━━ TEXTE FOURNI ━━

C’était un enfant pauvre, vivant avec sa mère dans un petit logement donnant sur cour. Il avait commencé à écrire dans la cuisine, sortant parfois s’aérer en fréquentant les cafés, puis il a étudié le droit, enseigné, et publie ses propres livres à compte d’auteur ; mais son ancienne élève, femme d’affaire devenue son épouse l’aime fidèlement, le divinise et l’entretient. La maison possède un mobilier somptueux, aux murs pendent des tableaux de qualité ; il n’a donc aucune raison de sortir, n’ayant pas même à quitter son jardin pour s’approvisionner.
Il ne voit que ceux qui lui rendent visite. Exil intérieur qu’accompagnent une méticulosité toute flaubertienne et un grand soin du détail esthétique. C’est un esthète érudit et un grand poète qui écrit ce roman à l’âge de cinquante ans. On ne le comprend pas, peu de gens l’apprécie, il n’est pas question de briguer un succès commercial, il a le temps d’écrire un chef-d’œuvre.

━━━
━━ DONNÉES ━━

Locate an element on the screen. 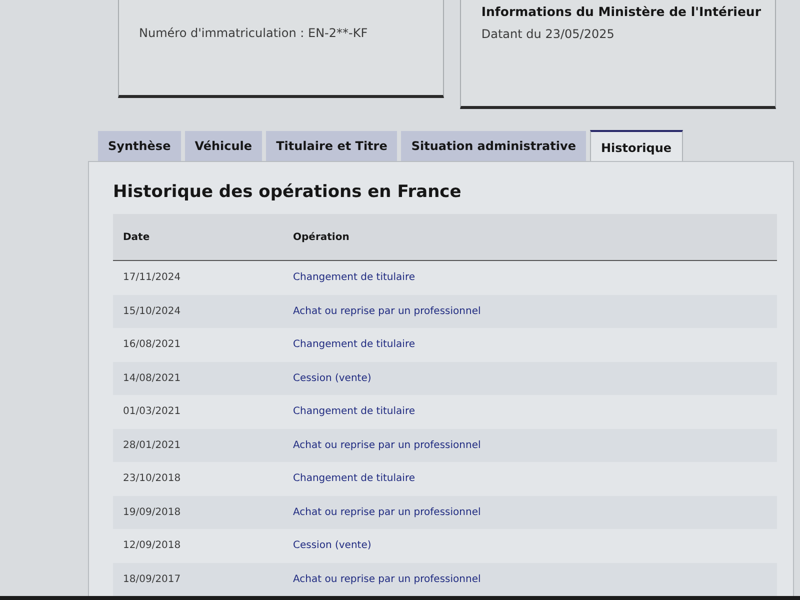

━━━
━━ DONNÉES ━━

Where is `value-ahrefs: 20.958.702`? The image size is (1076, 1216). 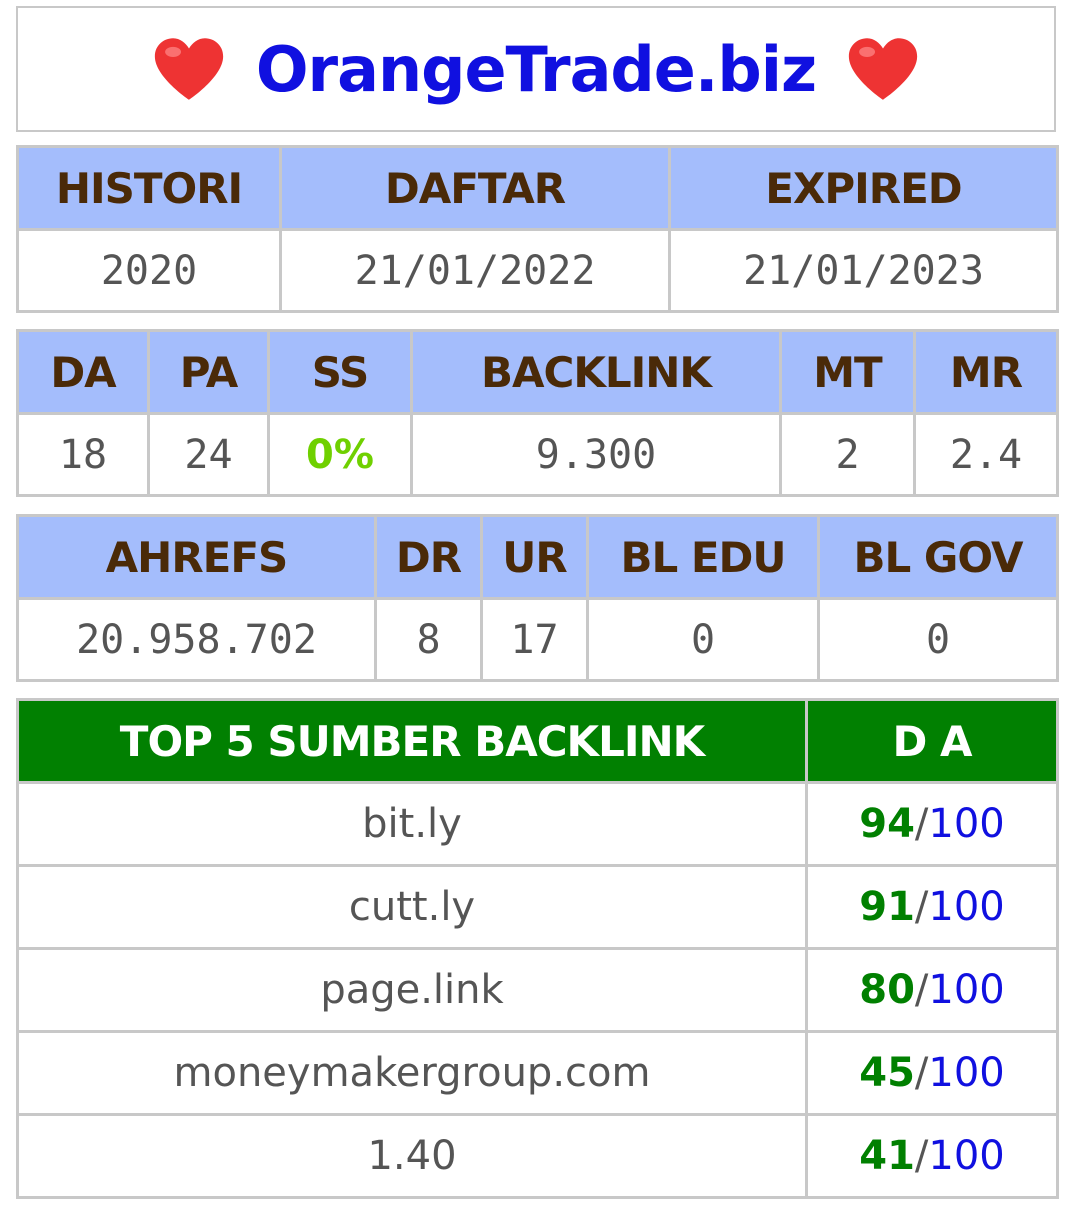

━━━

§ CONSIGNE
Reprenez, s'il vous plaît, le portrait de l'écrivain reclus à la suite de sa dernière phrase.

§ RÉPONSE ATTENDUE
Lorsque le roman paraît, on ne s’en aperçoit pratiquement pas, seuls les connaisseurs découvrent progressivement la saveur de cette écriture magistrale. On ne le découvrira que vingt ans plus tard, le roman paraissant successivement en français, en allemand, en italien et partout en Europe de l’Est. Son auteur, dit-on, est proposé en 1967 – à l’âge de soixante-dix neuf ans – pour le prix Nobel de littérature, mais la mort a pris de vitesse l’Académie suédoise.


*


Au cours de ces années-là, alors qu’il est plongé dans l’écriture de ce roman, il lui arrive de parcourir les journaux : la Seconde Guerre est imminente, de même que les décrets de lois antijuives – le nœud se resserre.
Le maître détourne les yeux. Il se prémunit contre le scandale, arguant qu’il ne veut pas savoir. Il édifie en lieu et place de ce monde un autre monde où il est question de sentiments authentiques. Il faut protéger la littérature de la politique, de celle de droite comme de celle de gauche. Il faut protéger la littérature des généralités abstraites. Telle est la volonté d’un homme qui, dans ses Journaux, adore s’élancer au milieu des généralités abstraites en philosophant. Il faut saisir à pleines mains l’humain non pollué.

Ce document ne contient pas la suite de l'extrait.